Escribe el nombre o el ticker: AAPL, MELI, KO, GMEXICOB. El buscador acepta ambos y te muestra la empresa completa antes de que la añadas.
El comparador las coloca en columnas con las mismas métricas y en el mismo orden, para que la diferencia salte a la vista en lugar de tener que buscarla.
Valoración, rentabilidad, crecimiento, dividendo y deuda, uno debajo de otro. No hay una única respuesta correcta: lo que cambia es qué diferencia te importa a ti.
Siete diferencias explican casi todo lo que separa a dos empresas que, sobre el papel, parecen comparables.
Cuánto pagas por cada peso de utilidad o de patrimonio. Solo dicen algo comparados dentro del mismo sector: un P/E de 12 es caro en una minera y barato en una empresa de software.
El margen dice cuánto queda de cada venta; el retorno sobre el capital, cuánto produce el dinero que la empresa ya tiene invertido. Dos empresas con la misma venta pueden estar en negocios distintos.
Compara varios años, no el último. Un trimestre excepcional puede venir de una venta de activos o de una base de comparación baja, no del negocio.
Un rendimiento alto puede significar que la acción cayó, no que la empresa reparta más. Mira el payout: cuánto de la utilidad se va en dividendos y cuánto queda para reinvertir.
La misma utilidad soporta muy distinta deuda según el sector y el ciclo. Una empresa endeudada rinde más cuando las cosas van bien y sufre antes cuando dejan de ir bien.
En empresas poco negociadas la horquilla entre compra y venta se ensancha, y ese diferencial te cuesta dinero en cada operación, sobre todo en las bolsas locales de la región.
Una acción estadounidense cotiza en dólares.
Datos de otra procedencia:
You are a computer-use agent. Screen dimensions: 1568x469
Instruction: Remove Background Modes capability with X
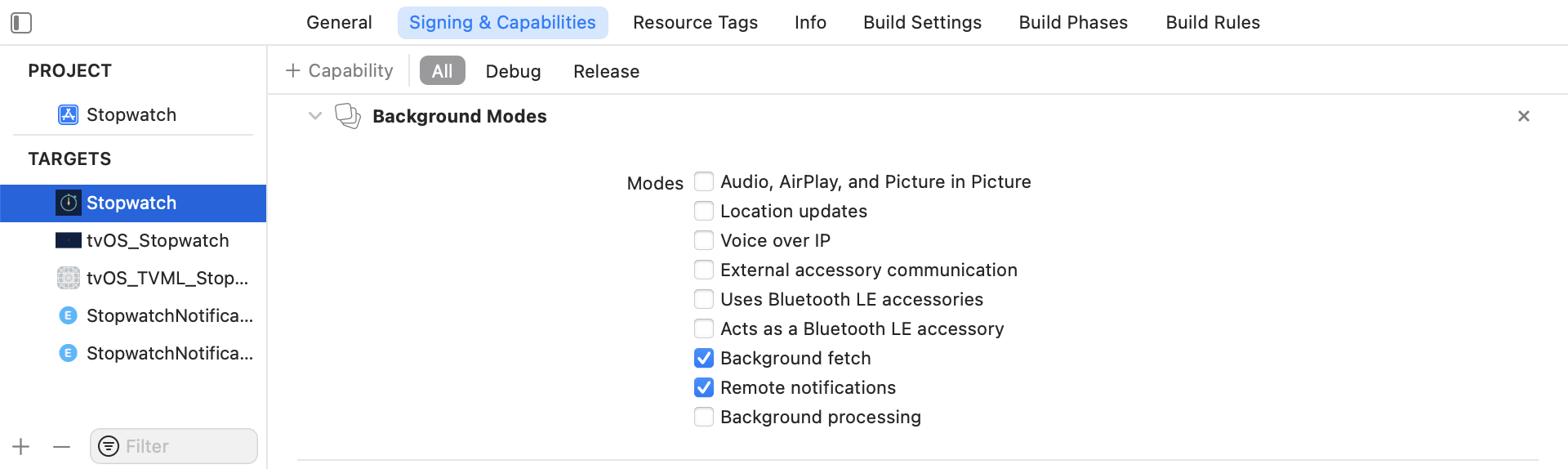pos(1523,116)
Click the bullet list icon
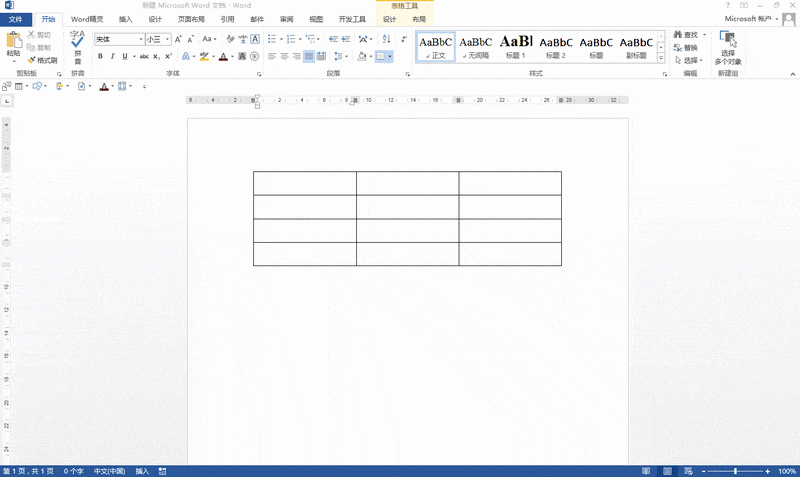 tap(272, 39)
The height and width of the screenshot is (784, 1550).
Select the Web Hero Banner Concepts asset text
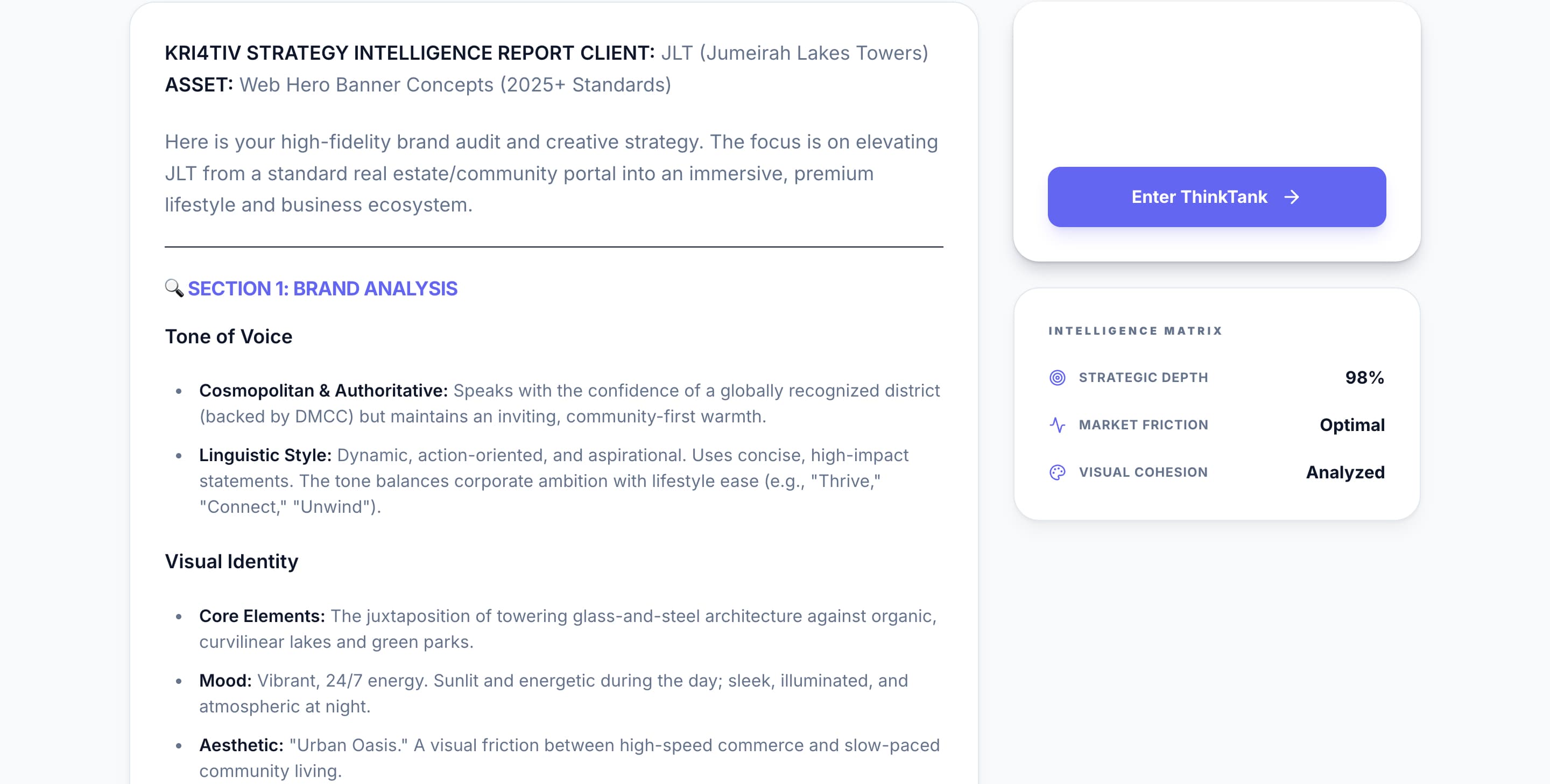pyautogui.click(x=454, y=84)
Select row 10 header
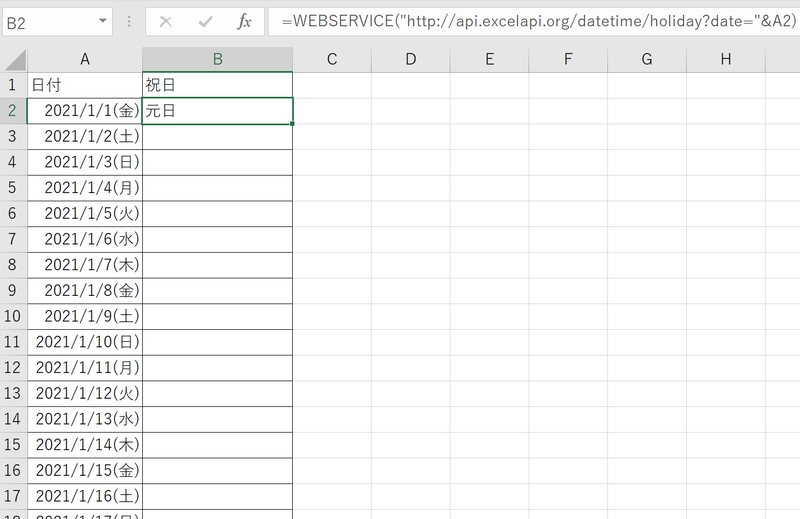 click(13, 316)
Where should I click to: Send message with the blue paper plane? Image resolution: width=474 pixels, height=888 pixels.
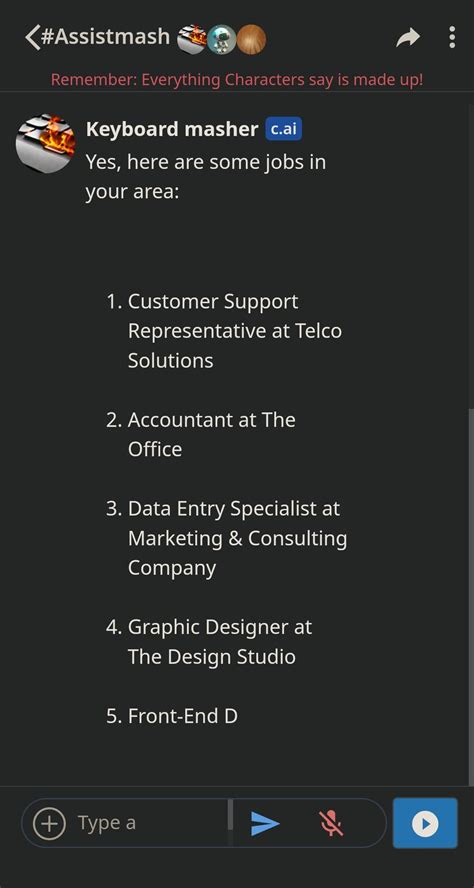(265, 823)
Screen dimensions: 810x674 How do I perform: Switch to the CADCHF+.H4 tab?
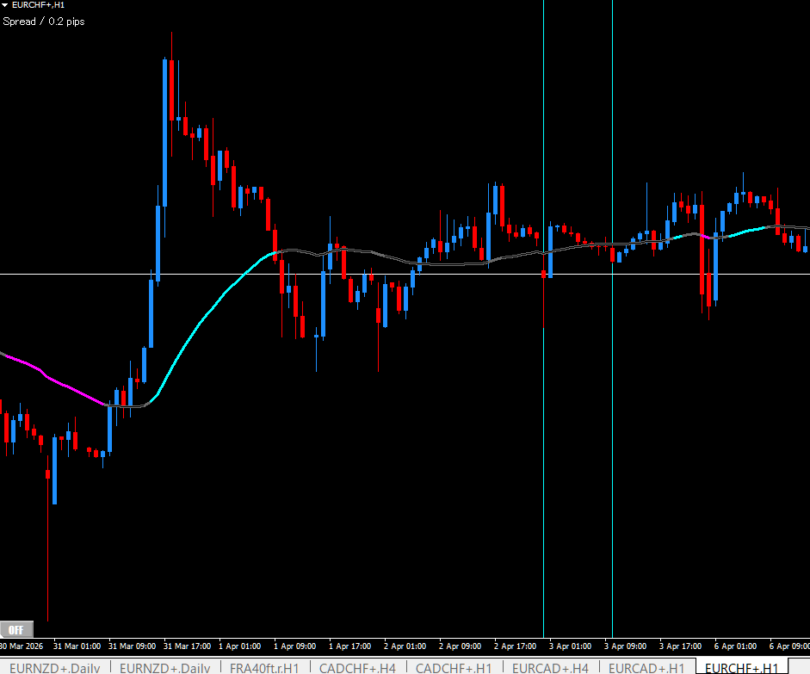358,667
Si tus gastos son en pesos, soles o reales, el tipo de cambio afecta a tu rentabilidad tanto como el desempeño de la propia empresa.
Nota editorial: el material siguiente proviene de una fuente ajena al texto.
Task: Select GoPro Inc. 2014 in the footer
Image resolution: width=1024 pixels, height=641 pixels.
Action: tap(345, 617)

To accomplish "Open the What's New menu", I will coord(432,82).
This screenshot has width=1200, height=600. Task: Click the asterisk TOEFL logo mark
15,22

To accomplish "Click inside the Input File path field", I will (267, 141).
El error más común al comparar es cruzar sectores. Un banco, una minera y una empresa de software tienen estructuras de costos, ciclos y necesidades de capital tan distintas que sus múltiplos no significan lo mismo. Un P/E bajo en una minera suele reflejar que el precio del metal está alto y no se espera que dure; el mismo número en software sería una señal muy diferente.
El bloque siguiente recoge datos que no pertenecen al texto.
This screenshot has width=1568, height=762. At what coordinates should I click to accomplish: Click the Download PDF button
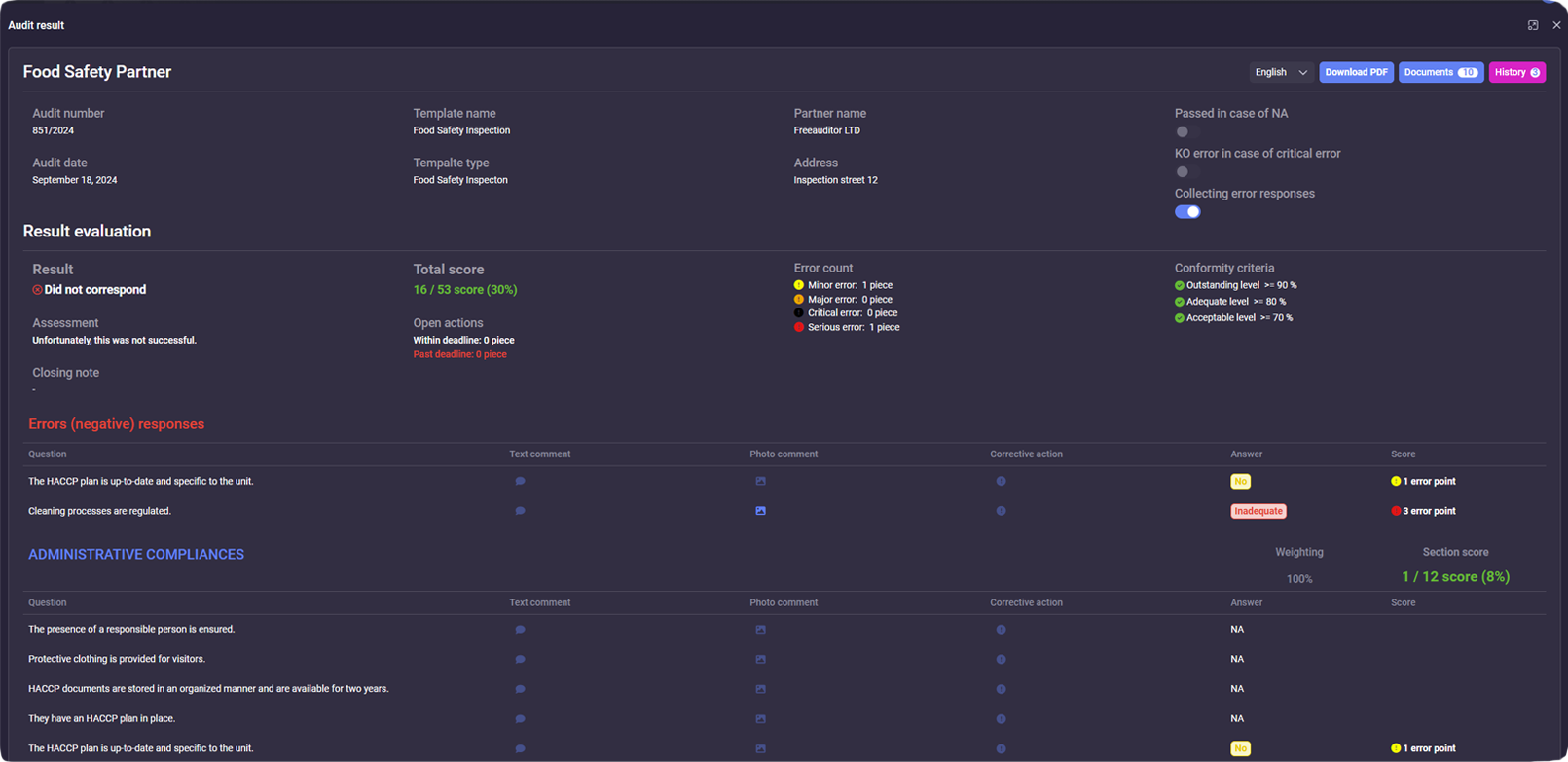pos(1356,72)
Lo mismo pasa al comparar una empresa en crecimiento con una madura. La que crece reinvierte sus utilidades y suele cotizar a múltiplos altos sin repartir dividendo; la madura reparte y crece poco. Ninguna de las dos es mejor por eso: son apuestas distintas, y compararlas por una sola métrica esconde justamente lo que las separa.
Esta comparación es información, no asesoría financiera. Rentabilidades pasadas no garantizan resultados futuros.